Même s’il eut une activité d’illustrateur et de caricaturiste (cf ses recueils lithographiques de Diableries et ses dessins érotiques voire pornographiques), l’essentiel de son oeuvre représente des scènes de retour de pêche et des marines sur le littoral normand et en particulier cauchois.
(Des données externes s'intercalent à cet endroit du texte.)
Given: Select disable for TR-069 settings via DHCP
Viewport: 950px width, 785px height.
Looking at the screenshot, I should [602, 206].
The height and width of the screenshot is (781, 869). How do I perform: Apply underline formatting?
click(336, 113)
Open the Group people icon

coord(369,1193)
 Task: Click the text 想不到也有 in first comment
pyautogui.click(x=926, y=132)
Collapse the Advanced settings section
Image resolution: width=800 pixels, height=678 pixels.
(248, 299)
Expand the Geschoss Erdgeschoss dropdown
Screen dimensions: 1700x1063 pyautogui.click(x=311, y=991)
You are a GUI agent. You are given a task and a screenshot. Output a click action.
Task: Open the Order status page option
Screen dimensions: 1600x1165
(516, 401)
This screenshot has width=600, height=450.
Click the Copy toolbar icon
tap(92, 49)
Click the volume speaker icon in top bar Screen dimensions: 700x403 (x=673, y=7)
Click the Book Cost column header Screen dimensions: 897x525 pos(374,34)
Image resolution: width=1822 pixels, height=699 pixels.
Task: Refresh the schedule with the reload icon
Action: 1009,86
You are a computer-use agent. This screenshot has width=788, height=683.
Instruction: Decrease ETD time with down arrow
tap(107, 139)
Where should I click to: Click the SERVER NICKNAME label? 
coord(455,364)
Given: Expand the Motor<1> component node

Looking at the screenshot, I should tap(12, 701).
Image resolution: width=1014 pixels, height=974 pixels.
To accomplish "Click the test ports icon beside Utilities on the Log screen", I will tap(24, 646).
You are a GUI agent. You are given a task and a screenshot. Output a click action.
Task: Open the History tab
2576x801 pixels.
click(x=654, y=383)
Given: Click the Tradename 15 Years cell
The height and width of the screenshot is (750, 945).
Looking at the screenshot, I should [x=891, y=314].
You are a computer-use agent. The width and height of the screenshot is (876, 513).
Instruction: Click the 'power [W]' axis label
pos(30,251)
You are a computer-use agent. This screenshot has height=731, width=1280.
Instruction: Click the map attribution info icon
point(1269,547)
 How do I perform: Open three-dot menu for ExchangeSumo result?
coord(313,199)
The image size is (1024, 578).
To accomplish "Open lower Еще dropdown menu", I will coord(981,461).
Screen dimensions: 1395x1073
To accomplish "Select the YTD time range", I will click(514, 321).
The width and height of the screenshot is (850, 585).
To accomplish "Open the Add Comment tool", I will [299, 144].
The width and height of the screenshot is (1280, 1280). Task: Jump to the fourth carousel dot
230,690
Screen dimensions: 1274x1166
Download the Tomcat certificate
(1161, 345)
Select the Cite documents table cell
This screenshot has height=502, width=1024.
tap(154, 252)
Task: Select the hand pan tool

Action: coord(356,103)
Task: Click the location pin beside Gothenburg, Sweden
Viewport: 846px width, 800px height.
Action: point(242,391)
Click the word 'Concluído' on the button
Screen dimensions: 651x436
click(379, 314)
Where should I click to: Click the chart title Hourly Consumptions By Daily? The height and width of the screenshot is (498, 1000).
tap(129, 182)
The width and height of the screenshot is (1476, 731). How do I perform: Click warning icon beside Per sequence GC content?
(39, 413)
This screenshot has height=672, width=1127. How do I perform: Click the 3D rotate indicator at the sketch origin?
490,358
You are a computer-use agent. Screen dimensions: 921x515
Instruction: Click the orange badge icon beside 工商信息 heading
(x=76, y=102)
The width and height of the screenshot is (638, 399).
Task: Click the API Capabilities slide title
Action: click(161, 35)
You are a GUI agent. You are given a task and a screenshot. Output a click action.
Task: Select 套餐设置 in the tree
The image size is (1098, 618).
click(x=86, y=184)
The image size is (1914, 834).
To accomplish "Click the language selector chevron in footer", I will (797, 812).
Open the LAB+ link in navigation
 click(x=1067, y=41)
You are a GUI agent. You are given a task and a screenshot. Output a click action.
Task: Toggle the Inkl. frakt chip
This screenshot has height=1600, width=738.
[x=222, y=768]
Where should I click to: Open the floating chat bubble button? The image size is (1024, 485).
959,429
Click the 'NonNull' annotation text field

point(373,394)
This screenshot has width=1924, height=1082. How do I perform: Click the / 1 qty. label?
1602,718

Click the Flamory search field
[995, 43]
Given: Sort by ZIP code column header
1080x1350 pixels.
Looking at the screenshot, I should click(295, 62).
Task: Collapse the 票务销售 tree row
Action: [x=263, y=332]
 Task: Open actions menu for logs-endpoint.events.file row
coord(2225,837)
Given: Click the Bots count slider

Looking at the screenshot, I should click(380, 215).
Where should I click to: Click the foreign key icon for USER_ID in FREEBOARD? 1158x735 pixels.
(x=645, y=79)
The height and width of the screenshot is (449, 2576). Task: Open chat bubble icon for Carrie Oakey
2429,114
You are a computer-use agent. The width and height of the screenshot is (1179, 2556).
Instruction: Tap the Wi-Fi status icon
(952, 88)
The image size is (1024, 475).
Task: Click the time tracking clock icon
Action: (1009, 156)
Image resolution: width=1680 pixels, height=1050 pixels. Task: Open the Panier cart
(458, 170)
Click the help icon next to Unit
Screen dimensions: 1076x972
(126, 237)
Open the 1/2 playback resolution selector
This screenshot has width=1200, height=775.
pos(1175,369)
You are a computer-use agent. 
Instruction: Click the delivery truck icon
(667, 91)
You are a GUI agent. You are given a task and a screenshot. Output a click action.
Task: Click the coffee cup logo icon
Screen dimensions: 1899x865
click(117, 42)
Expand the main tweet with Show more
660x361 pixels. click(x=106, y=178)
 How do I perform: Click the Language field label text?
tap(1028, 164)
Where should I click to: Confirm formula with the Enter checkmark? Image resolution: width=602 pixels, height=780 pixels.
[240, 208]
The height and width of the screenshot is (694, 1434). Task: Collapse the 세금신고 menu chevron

Certains critiques de l’époque évoqueront le côté parfois répétitif de ses compositions.
Romantique dans les années 1820 et 1830 (avec des oeuvres proches de celles d’Isabey ou d’Auguste Biard, avec lequel il est ami et collabore parfois), son style devient progressivement plus réaliste par la suite; mais dans notre étude de 1854 et son ciel esquissé orageux et ténébreux digne d’Isabey, Le Poittevin renoue avec le style romantique de ses débuts.
A l’instar de Charles Mozin (un autre élève de Leprince) avec Trouville, il fait partie des premiers artistes à lancer le village d’Etretat comme une station balnéaire mondaine; c’est son ami Eugène Isabey qui lui a fait découvrir l’endroit, et il y acquière rapidement une maison, La Chauferette, où il accueillera notamment Gustave Courbet en 1869.
Il est nommé peintre officiel de la marine en 1849, à la suite de Louis-Ambroise Garneray, de Louis-Philippe Crépin et Théodore Gudin (ces deux derniers nommés en 1830).
Très apprécié de son temps, il reçoit plusieurs récompenses officielles lors des Salons: médaille de 1ère classe en 1836, de 2ème classe en 1831 et 1848, de 3ème classe en 1855. Son atelier parisien se situait au 5, cité Trévise, dans l’actuel 9ème arrondissement.